You know how some girls take their hair and hold it under their nose to make it look like they have a mustache? If you can do that with your pubes then you’ve got a fairly serious overgrowth issue.
|Most good artists won't draw in the extra facial hair that grows as the model is sitting.|
2. Your balls look like Tribbles from the original “Star Trek” television series.
In the original “Star Trek” show Tribbles were coconut sized creatures that procreated very quickly. If your testicles resemble these in any way other than the theme of reproduction you need to start clipping (carefully of course).
|Cutting off extra pubes can give your cat a fun new toy.|
And the number one clue that your pubic hair is too damn long is...

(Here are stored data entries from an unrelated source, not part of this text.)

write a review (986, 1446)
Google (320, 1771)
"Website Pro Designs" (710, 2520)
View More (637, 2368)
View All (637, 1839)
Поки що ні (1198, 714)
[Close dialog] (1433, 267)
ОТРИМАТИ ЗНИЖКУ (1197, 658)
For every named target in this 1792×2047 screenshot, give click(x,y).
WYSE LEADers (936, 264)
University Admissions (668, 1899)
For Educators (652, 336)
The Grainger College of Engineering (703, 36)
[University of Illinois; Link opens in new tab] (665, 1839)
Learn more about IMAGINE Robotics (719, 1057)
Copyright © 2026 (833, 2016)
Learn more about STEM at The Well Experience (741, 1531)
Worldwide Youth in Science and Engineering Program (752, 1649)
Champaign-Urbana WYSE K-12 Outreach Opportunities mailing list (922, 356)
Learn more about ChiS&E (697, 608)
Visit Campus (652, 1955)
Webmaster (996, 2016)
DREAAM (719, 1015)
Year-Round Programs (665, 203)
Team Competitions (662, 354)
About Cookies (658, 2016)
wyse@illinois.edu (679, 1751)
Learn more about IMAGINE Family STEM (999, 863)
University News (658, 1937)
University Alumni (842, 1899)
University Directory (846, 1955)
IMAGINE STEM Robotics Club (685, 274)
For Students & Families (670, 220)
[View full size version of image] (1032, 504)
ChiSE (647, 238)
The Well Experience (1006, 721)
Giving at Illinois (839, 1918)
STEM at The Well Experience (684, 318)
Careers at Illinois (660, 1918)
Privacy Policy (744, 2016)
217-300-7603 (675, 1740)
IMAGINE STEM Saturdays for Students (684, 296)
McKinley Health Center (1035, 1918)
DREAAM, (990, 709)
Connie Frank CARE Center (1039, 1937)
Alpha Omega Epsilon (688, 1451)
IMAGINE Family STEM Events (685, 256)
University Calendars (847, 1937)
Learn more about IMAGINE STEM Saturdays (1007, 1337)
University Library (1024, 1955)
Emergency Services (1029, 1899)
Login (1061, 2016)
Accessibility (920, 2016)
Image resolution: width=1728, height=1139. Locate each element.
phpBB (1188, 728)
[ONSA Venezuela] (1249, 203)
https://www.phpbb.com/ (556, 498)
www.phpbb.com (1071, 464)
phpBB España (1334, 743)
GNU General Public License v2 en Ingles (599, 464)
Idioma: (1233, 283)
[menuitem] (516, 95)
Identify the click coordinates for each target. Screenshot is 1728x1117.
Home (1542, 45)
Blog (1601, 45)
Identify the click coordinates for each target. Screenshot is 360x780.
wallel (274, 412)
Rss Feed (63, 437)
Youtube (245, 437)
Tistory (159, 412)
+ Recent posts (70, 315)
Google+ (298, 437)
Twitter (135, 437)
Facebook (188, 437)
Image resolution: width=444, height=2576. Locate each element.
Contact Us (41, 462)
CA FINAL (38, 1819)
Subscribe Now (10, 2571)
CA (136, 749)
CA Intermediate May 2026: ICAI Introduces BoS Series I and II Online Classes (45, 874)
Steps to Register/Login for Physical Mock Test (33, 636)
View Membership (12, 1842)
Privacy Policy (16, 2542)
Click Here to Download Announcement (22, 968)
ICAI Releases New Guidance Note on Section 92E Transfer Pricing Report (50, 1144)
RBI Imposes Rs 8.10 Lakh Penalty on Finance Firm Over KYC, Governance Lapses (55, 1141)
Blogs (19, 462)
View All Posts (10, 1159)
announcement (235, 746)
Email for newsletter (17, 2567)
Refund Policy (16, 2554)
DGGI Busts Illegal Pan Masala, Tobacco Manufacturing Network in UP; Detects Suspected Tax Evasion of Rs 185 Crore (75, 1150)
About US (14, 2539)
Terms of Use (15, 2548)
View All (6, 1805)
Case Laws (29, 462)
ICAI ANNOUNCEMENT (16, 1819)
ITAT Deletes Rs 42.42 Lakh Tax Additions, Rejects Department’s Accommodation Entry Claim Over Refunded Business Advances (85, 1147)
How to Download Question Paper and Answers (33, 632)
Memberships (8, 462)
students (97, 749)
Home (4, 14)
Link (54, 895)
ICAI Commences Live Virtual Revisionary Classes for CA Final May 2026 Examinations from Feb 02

1. People see you naked and recommend you donate your pubes to help make wigs for cancer patients.
When this happens the best thing to do is take their advice. Chop all the hair off and donate it. Yes it is a little weird, but you’re helping. As long as they don’t know it’s pubes who’s being hurt? If they think it’s head hair then great! If they figure out it’s pubes then they’ll have to make a decision. Either way, it’s not up to you at that point.